2. CONFIDENTIALITY. Cadim agrees that (a) all information regarding
Residential Newco and the PGI Parties furnished to Cadim, whether prior to or
after the date of this Agreement, in connection with Cadim's consideration of
the Proposed Transaction (the "EVALUATION MATERIALS") will be kept strictly
confidential, and (b) the Evaluation Materials will be used solely for the
purpose of determining the desirability of the Proposed Transaction; PROVIDED,
HOWEVER, that Evaluation Materials may be disclosed to any of Cadim's
Representatives (as defined below) who need to know such information for the
purpose of assisting Cadim in evaluating the Proposed Transaction (it being
understood that such Representatives will be informed by Cadim of the contents
of this Agreement and that, by receiving such information, such Representatives
are agreeing to be bound by this Agreement). In any event, Cadim shall be
responsible for any breach of this Agreement by any of such Representatives.
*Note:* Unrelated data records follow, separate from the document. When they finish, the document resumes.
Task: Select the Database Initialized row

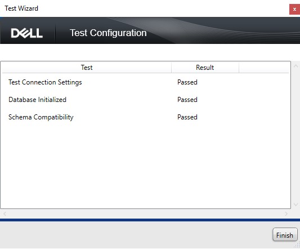Action: click(x=145, y=100)
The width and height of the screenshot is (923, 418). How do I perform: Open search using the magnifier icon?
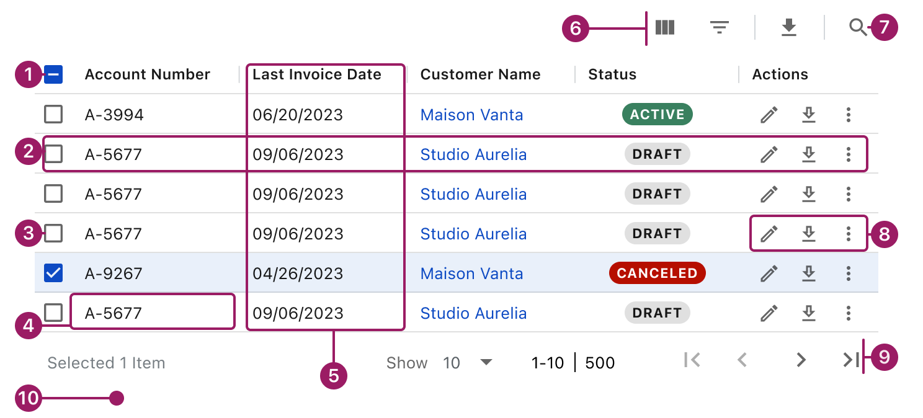858,27
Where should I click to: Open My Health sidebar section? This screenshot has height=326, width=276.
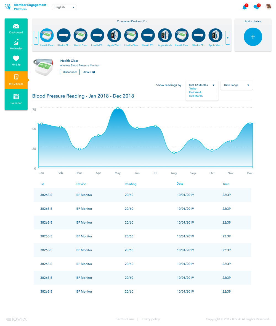tap(16, 45)
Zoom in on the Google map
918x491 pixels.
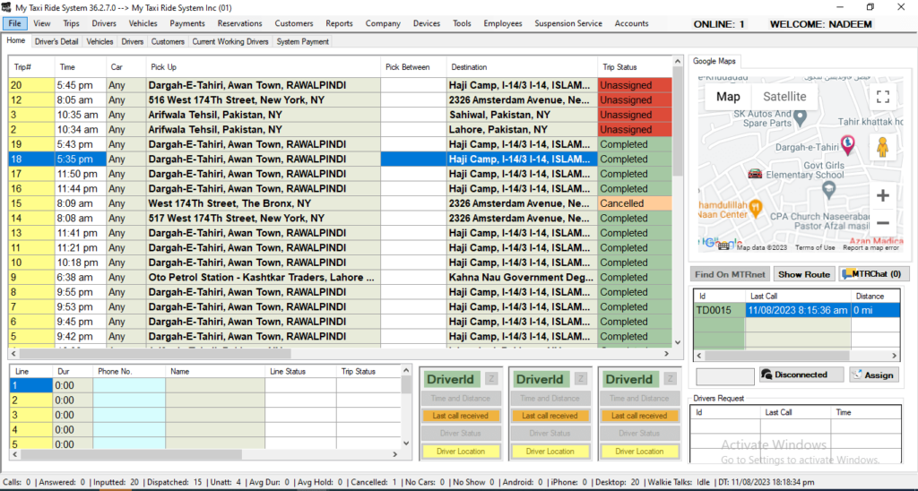(882, 195)
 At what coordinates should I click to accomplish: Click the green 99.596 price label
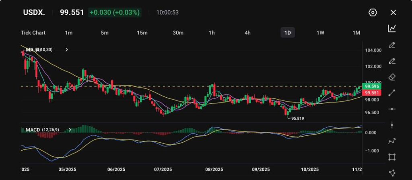pyautogui.click(x=372, y=86)
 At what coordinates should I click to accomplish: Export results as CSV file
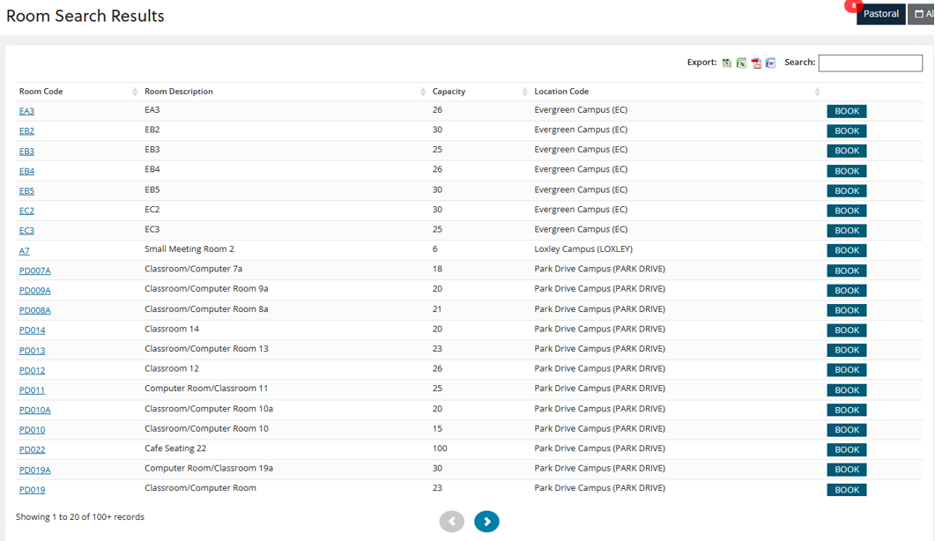[x=727, y=63]
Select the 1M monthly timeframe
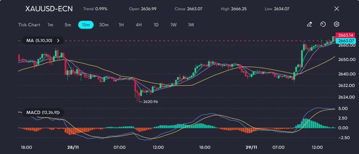The width and height of the screenshot is (359, 154). click(191, 25)
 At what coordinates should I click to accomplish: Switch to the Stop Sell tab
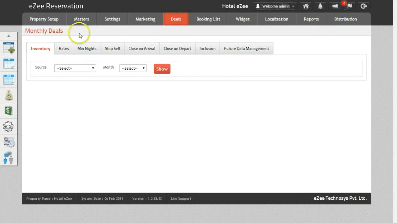pos(112,48)
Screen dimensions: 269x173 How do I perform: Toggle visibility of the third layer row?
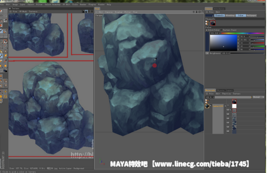228,114
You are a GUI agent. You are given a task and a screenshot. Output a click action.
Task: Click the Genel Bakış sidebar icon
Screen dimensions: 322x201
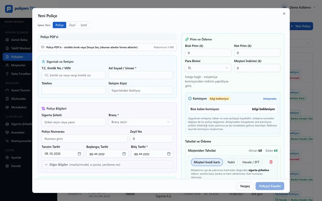pyautogui.click(x=7, y=40)
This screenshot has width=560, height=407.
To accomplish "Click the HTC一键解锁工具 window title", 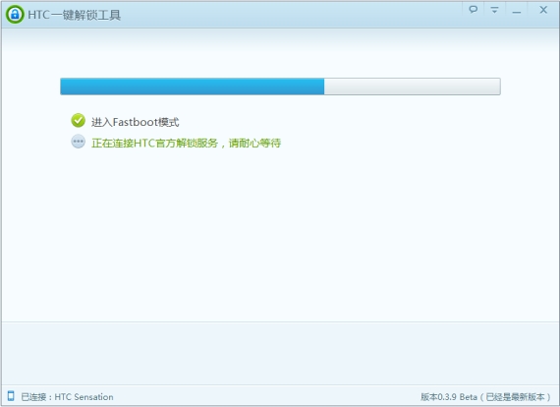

The
term "Evaluation Materials" does not include information which was or becomes
available to Cadim or its Representatives on a non-confidential basis from a
source other than the PGI Parties or any of their affiliates or any of their
Representatives, provided that neither Cadim nor any of its Representatives is
aware that such source is under an obligation (whether contractual, legal or
fiduciary) to the PGI Parties to keep such information confidential.
For purposes hereof, "Representatives" means a person's affiliates,
directors, trustees, officers, employees, controlling shareholders or owners,
legal and financial advisors, accountants and other agents and representatives.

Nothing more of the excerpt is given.